NAT Pool Definition: A range of public IP addresses a NAT device draws from to translate many private hosts' traffic for internet access, often combined with PAT.
A NAT pool is a defined range of public (routable) IP addresses that a Network Address Translation device draws from to translate the private addresses of internal hosts. Instead of mapping all internal traffic to a single public IP, the device dynamically assigns addresses from the pool, enabling many private hosts to reach the internet while conserving and managing public address space.
The NAT device maintains a translation table mapping inside local addresses to public addresses allocated from the pool. In dynamic NAT, each internal host that initiates a session gets a pool address for the duration of that session; when combined with Port Address Translation (PAT/overload), many internal hosts share one or a few pool addresses distinguished by source port numbers, allowing far more concurrent connections than addresses. On Cisco IOS this is configured with an ip nat pool statement referenced by a NAT rule.
For security, NAT pools provide a degree of topology hiding: external parties see only pool addresses, not the internal addressing scheme, which obscures the internal network and prevents direct inbound connections to private hosts unless explicitly mapped. While NAT is not a substitute for a firewall, it adds a barrier against unsolicited inbound traffic. Pool sizing also matters, exhausting the pool denies new outbound sessions, a potential availability issue an attacker could try to trigger.
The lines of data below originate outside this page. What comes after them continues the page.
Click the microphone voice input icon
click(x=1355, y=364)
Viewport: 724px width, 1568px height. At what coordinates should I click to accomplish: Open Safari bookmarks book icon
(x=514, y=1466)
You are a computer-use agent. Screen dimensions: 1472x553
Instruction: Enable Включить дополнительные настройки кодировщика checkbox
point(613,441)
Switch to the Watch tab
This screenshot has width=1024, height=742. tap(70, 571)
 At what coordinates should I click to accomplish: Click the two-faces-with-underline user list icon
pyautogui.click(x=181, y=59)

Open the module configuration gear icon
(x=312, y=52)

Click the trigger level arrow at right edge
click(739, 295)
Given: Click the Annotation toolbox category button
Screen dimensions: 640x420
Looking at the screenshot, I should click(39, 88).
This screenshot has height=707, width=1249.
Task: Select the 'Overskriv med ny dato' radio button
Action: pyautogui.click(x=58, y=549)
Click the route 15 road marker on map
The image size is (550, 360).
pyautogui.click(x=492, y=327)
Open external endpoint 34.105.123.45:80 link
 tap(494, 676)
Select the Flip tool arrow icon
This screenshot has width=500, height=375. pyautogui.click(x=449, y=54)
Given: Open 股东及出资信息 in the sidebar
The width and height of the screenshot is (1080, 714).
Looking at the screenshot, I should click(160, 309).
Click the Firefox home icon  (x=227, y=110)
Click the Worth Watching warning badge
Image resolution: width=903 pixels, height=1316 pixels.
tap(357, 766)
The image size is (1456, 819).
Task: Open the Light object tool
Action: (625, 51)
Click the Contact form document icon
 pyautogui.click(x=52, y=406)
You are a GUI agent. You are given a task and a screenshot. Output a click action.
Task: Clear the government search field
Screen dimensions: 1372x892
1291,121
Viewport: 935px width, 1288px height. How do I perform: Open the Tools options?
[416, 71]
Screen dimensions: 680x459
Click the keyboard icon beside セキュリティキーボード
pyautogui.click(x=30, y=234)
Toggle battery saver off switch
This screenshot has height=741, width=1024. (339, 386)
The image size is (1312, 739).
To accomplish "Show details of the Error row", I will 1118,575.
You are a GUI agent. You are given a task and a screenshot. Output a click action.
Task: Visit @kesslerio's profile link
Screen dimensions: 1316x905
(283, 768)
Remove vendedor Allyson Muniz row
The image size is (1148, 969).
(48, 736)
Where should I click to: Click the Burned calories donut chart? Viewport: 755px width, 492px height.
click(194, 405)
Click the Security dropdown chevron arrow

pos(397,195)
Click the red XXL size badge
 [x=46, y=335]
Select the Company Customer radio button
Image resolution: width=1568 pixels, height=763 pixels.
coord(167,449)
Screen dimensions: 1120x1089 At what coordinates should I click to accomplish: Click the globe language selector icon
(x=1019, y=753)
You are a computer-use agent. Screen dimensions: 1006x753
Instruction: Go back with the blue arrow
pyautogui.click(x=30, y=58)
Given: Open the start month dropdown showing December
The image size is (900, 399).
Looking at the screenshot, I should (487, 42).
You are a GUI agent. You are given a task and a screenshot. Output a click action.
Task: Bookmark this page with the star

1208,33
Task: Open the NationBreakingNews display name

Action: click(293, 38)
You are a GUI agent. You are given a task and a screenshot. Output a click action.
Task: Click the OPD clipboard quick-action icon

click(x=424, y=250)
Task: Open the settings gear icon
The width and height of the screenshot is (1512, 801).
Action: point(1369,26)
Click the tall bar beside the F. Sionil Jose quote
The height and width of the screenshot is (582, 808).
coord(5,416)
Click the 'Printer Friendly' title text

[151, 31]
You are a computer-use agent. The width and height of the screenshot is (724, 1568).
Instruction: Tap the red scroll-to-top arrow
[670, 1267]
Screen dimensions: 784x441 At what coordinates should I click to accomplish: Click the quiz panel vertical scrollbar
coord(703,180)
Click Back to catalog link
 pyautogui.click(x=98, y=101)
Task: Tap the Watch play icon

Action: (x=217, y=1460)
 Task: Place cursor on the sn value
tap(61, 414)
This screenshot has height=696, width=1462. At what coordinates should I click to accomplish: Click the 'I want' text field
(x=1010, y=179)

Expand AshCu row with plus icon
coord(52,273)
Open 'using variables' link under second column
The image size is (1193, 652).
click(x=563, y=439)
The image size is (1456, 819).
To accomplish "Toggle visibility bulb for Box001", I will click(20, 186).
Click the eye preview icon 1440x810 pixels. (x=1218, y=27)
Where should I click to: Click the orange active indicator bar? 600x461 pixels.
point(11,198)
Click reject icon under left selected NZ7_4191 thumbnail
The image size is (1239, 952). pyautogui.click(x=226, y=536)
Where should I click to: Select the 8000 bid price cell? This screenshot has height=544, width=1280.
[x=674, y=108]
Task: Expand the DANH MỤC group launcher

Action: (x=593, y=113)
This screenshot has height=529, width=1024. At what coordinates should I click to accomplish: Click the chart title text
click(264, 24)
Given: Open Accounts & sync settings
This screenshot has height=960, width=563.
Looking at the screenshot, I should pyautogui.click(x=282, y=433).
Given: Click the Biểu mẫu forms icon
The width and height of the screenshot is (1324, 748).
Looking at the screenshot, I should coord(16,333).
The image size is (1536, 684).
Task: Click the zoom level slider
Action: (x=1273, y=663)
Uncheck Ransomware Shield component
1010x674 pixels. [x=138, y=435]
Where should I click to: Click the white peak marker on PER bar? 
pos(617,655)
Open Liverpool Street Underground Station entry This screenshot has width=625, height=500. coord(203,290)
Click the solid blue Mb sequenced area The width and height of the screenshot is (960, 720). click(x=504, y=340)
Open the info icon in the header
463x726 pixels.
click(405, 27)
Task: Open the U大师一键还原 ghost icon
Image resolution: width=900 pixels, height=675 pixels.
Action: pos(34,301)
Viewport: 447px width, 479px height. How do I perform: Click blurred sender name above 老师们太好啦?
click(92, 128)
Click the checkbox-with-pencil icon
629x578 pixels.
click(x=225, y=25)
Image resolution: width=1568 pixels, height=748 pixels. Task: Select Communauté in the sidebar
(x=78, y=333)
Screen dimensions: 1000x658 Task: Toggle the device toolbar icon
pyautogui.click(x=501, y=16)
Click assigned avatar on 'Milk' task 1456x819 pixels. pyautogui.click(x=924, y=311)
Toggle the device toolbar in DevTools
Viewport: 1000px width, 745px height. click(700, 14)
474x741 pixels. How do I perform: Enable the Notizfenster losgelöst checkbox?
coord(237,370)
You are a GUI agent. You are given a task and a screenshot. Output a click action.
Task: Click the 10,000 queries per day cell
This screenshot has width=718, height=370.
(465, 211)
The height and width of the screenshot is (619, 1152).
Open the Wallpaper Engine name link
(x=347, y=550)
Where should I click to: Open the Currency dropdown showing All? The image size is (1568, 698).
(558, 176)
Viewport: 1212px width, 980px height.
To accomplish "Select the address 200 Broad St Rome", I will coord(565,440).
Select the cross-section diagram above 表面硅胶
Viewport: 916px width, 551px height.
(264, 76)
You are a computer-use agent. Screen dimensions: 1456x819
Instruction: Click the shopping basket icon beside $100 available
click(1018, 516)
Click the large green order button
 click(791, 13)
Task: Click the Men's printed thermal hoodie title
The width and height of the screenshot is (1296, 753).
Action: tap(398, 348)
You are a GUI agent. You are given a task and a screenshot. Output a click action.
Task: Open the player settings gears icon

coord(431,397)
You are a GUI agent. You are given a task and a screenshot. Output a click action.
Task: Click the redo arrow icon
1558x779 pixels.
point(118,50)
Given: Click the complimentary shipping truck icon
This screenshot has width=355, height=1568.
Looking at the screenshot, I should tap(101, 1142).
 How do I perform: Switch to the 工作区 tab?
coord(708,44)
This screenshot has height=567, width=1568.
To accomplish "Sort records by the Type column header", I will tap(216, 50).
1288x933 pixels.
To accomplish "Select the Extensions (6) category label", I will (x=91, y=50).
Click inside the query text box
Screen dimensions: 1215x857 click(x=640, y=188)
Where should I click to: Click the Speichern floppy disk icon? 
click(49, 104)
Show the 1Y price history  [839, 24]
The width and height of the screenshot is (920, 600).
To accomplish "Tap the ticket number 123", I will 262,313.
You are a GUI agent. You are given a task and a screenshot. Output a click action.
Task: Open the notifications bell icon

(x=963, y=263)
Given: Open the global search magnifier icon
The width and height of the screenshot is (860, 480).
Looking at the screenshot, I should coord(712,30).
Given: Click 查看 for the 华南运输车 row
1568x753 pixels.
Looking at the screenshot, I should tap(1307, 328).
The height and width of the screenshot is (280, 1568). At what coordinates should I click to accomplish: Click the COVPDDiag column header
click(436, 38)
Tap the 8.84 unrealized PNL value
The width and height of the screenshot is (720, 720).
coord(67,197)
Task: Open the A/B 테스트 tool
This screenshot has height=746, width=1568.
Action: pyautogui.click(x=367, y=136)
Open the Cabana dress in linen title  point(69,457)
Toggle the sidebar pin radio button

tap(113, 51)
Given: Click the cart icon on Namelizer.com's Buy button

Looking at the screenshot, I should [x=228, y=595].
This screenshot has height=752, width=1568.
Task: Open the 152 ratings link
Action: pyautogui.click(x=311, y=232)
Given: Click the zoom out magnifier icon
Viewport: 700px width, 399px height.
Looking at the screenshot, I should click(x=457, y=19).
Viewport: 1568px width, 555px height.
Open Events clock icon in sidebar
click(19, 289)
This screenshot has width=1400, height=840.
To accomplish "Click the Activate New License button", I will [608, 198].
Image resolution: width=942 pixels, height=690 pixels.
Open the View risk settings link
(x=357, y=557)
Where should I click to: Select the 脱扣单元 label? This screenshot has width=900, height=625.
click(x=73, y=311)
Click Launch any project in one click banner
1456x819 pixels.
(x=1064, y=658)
For example, a branch office with 500 internal devices is allocated a small block of eight public IP addresses. The administrator configures a NAT pool of those eight addresses with PAT overload. As users browse the internet, the router maps their private 10.x addresses to public addresses from the pool, multiplexing thousands of sessions across the eight IPs by varying source ports. Outsiders observing the traffic see only the pool addresses, never the internal 10.x hosts, keeping the internal layout hidden while every user retains internet access.